The 2018 update to ATRI’s Analysis of the Operational Costs of Trucking shows that the average marginal cost per mile for fleets rose 6% in 2017 to $1.69, thanks largely to increased fuel and driver costs. Over the nine years of ATRI research, costs have only topped that mark in 2011 and 2015, at around $1.70. Compared to 2017 cost per mile, truck, trailer lease or purchase payments; repair and maintenance; fuel; tires; permits and licenses; and insurance premiums all practically remained flat, while driver benefits increased by 1¢, driver wages by 4¢, and tolls by 1¢.
The Freight Transportation Services Index (TSI), based on the amount of freight carried by the for-hire transportation industry, hit an all-time high of 138.7 in November 2018. The Trucking Conditions index tracks changes in the U.S. truck market related to freight volumes, freight rates, fleet capacity, fuel prices, and financing and combines the metrics into a single score. The TCI shows that conditions were extraordinarily strong until Q4, although December 2018 was a strong outlier in a generally stabilizing market.
A longer turnaround time in 2019 of 908 minutes indicates that it is taking longer for any particular load to be accepted for cartage. 2019 has seen a drop of almost 35% in terms of load turnaround time. The DOT currently projects the weight of goods moved by truck to rise by close to 34% by 2045, compared to 2016. The value of goods moved by truck is expected to increase by approximately 66% from 2016.
Although labor issues remain a significant challenge for respondents to the National Private Truck Council's annual survey, they continue to report retention and turnover performance far better than their for-hire colleagues. This year, private fleets reported turnover at 16.9%, up a point and a half over last year’s 15.4% average turnover. The stability of trucking employment over the past 14 years provides some evidence of a tight labor market for truck drivers—the demand for drivers has remained strong while the demand for workers with low levels of education has declined substantially in other sectors. While it appears that truck drivers are at an earnings disadvantage relative to nondriving blue-collar workers, this disadvantage is only evidence of an earnings gap between light or delivery truck drivers and driver/sales workers, on the one hand, and blue-collar workers, on the other; point estimates of the earnings of heavy truck drivers exceed those of other blue-collar workers throughout the period.
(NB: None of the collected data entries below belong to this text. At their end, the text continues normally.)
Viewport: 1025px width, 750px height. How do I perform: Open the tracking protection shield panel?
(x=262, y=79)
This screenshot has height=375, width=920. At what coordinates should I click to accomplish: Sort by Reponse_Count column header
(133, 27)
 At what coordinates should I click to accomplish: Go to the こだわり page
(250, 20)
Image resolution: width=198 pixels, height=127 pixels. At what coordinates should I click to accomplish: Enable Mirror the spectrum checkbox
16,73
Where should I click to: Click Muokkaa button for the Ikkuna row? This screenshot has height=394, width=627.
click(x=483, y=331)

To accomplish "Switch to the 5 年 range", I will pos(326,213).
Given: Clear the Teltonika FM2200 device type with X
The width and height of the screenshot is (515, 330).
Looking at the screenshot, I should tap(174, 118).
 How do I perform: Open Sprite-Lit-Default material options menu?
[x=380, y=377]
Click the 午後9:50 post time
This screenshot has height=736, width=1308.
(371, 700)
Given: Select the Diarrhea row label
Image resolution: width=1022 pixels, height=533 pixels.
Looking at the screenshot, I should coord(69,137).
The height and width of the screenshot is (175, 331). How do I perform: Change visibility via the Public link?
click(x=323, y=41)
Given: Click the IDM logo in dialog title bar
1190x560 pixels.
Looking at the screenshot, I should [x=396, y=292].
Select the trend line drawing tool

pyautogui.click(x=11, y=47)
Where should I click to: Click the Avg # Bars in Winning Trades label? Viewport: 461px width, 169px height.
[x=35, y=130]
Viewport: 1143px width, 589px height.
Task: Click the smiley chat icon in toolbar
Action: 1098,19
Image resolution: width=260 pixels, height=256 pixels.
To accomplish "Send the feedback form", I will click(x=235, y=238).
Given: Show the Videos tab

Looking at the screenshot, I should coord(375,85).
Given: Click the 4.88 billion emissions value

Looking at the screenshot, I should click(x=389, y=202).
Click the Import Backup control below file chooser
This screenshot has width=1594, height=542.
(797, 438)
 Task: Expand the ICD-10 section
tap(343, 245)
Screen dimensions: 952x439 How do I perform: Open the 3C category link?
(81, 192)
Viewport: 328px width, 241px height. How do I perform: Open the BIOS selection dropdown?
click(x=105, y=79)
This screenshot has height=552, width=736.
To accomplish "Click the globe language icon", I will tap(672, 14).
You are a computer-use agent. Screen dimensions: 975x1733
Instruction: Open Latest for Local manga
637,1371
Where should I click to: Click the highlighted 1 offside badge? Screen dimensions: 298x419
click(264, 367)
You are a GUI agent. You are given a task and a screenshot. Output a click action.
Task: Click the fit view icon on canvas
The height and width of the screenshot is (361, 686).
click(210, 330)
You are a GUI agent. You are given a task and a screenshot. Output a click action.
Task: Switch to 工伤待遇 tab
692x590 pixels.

Annual average wages of heavy tractor-trailor truck drivers by state as of May 2018 can vary from as low as $19,910 in states such as Arkansas and Idaho to as high as $57,630 in states such as California and Texas. As of May 2018, the lowest employment of heavy and tractor-trailer drivers by state occured in just a few states, including Montana, Wyoming, and South Dakota with some of the highest employment occuring in such states as Wisconsin, Georgia, California, and Texas,
Phase 2 of the heavy-duty truck greenhouse gas emissions and fuel efficiency standards mandated by the EPA and NHTSA are projected to lower CO2 emissions by approximately 1.1 billion metric tons. Fuel consumption will decline as the new rules become tighter. Aside from the 41 hydrogen fueling stations in California, only five other states offer this type of fuel, with only one station available per state. The price of crude oil has increased since last year, with regular gasoline increasing 10% and diesel only seeing an increase of 1%, according to the DOE's cost breakdown. Taxes, distribution/marketing, and refining costs have all decreased, with the only exception being a 3% increase in diesel distribution/marketing.